I cannot promise these are in the correct order re: the years they came out as well as the years they  were relevant to me, but anyway, some may be cheesy, some may not, but at one point they were relevant, and there are those that still are:

Pet shop boys – It’s a sin

Urban Cookie Collective – The key, the secret

Vanilla Ice – Ice ice baby

Ravel’s Bolero

Shakespears Sister – I don’t care

Beatles – Free as a bird

Marcella Detroit – Art of melancholy

Eddi Reader – The right place

Marcella Detroit – I believe

Dr Alban – It’s my life

Shakespears Sister – Hello

Michael Jackson – Leave me alone

Enya – Marble halls

Manics – Roses in the hospital

Grieg – Morning

Spice girls – Viva forever

Bryan Adams – Things will never be the same again

Manics – 4st 7lb

Skunk Anansie –  Twisted (every day hurts)

Manics – From despair to where

Pachelbel – Canon

Melanie C – What if I stay?

Madonna – Jump

Marcella Detroit – Jewel

Madonna – Forbidden love

Skunk Anansie – Weak

Kanye West – Stronger

Amerie – Take control

Hellogoodbye – Here in your arms

Gwen Stefani – cool

Scissor sisters – Kiss you off

Mgmt – Kids

Blue October – Jump rope

Snow Patrol – Chasing cars

 

Day 25, The reason you believe you’re still alive today.

I’ve had some very testing times in my life, I’ve managed to pull through somehow; there has to be a reason for this and I believe that God has kept me alive, for whatever reason that may be.

I hate to think about some of the things I’ve put my body and other people through, but I’m still here to tell the tale and hope to be around long enough to tell many more.


 

Day 24…Tomorrow

Posted: December 21, 2010 in Books, Moonletters, Music, Opinion, Second LIfe

Yep, that’s it guys, day 24 will be appearing tomorrow, I’m s’posed to compile a list of songs and I really haven’t had time to think about it yet.

Because rehearsal isn’t on this week I’ve been giving myself jobs to do instead of being there, I’ve done most of them but ‘Day 24’ just isn’t gonna happen.

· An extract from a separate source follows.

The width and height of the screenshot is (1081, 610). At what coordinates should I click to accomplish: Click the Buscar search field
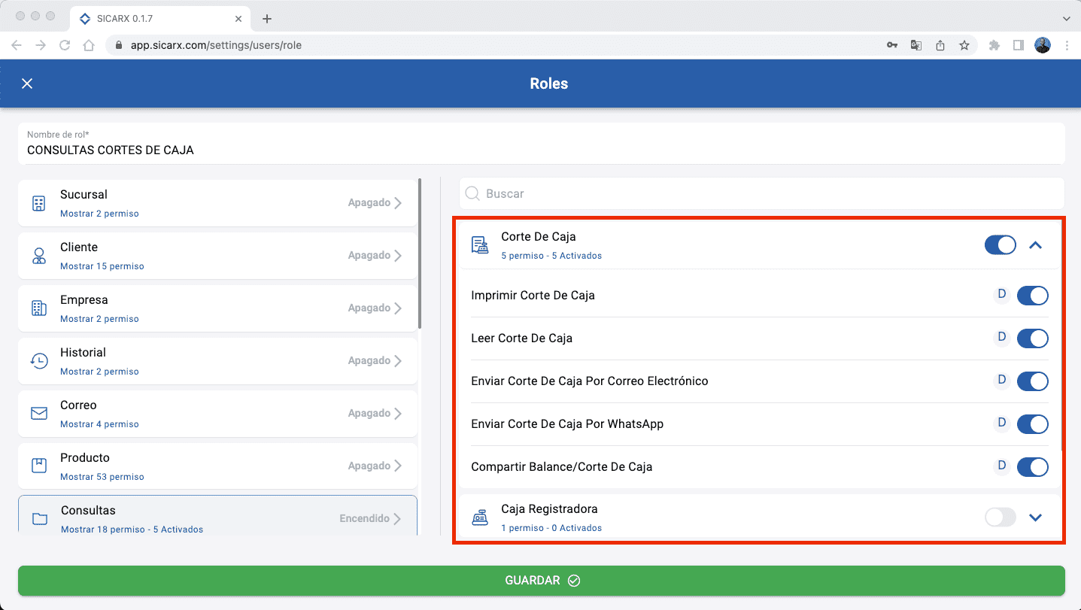tap(761, 194)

I’m about to finish writing an article for Moonletters.com and perhaps jot down some ideas for the novel I’m working on – I’m pleased with the progress thus far and cannot wait to be able to sit down properly again and just focus on it.

Ahh, my flatmate has stopped singing in the shower, haha I think she was singing cos she was pleased to be warm, it’s been so cold today – about -11 which is bloomin freezin, and as she works outside, well it must have been a hundred times worse for her. The heating is on full blast as I write and I have to say it’s all very cozy in here; hope you’re keeping warm too.

Rachel.x

Day 23

Posted: December 20, 2010 in Opinion

Day 23, Something you wish you had done in your life.

I wish I had studied computing at college rather than business.

I wish I had the confidence to walk away from a certain someone

I wish I had asked my parents if I could go to  Gymnastics class as a kid, and not keep my desire a secret cos they had little money

I wish all kinds of things, but like I said in the blog yesterday, there’s no point dwelling on the past, you can’t change it.